Film Room: Fabian Lysell and the change of pace game
Fabian Lysell entered the WHL with inflated expectations. The first-rounder had already accumulated 26 games of SHL experience, showing a high-paced game with tools that already looked above the NHL average. The expectation was domination. By most definitions, he did not.
The skating and overwhelming pace that brought gaudy point totals in Sweden’s junior leagues and carried him to the SHL in his draft year became Lysell’s greatest limiters. WHL defenders pushed his attacks wide -- and kept them there. Pucks died in the corner after fruitless, single-speed rushes that most WHL defenders tasked with matching up against Lysell had no issue managing.
Just before calendars were replaced, Lysell’s game started evolving. The outside lane dashes became stops, starts, and inside drives. Where he used to sprint into an unescapable situation, he started stacking the deck in his favour.
By the end of the season, Lysell looked like a new player, one more positioned for NHL success. His production reflected that, flirting with 1.40 points per game and 1.1 assists per game after mid-February. Last season, only nine players shot or set up more of their team’s scoring chances (27 percent), and since 2017, only 28 of the over 3300 players tracked have beaten that mark.
This is Lysell’s evolution and what it means for his projection.
From tools to impact
In Sweden, it was clear that Lysell had the tools to play a style with more changes of pace. His knees push beyond his toes, and his hips followed. With a series of driving crossovers, he powers past defenders and chews up huge swaths of ice. His hand speed keeps up, if not even exceeds, his skating speed.
Lysell’s edges were nearly as impressive. For many players, cutting inside on the inside edge of their outside leg results in an arcing path.
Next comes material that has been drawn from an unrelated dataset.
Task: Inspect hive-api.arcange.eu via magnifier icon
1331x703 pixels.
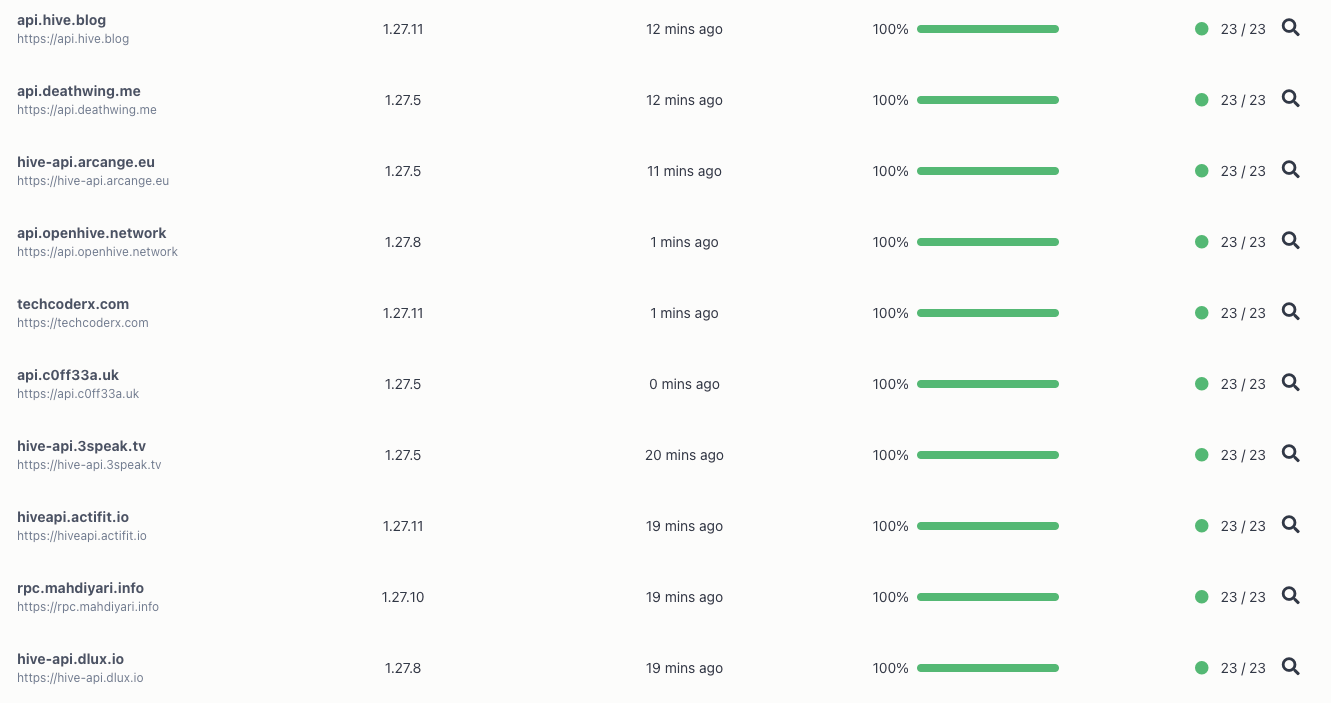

For Lysell, it’s a sharp, sudden movement that sends snow flying and allows him to cut across defenders. His cutbacks, driven by the outside edge of the inside leg, provide similar separation. But those rarely appeared off the rush, where he preferred to race to the net.
That changed. Lysell started using those edges proactively rather than reactively. Where he used to drive, he cuts inside, across the front of defenders.
Lysell’s high-pace attacks and change-of-pace game also play off one another. He speeds up to challenge the defender to race. When they pivot or concede ground, he changes directions and cuts across. He slows down to invite pressure, then cuts back, resets, and puts the play – his opponents and teammates -- between him and the net.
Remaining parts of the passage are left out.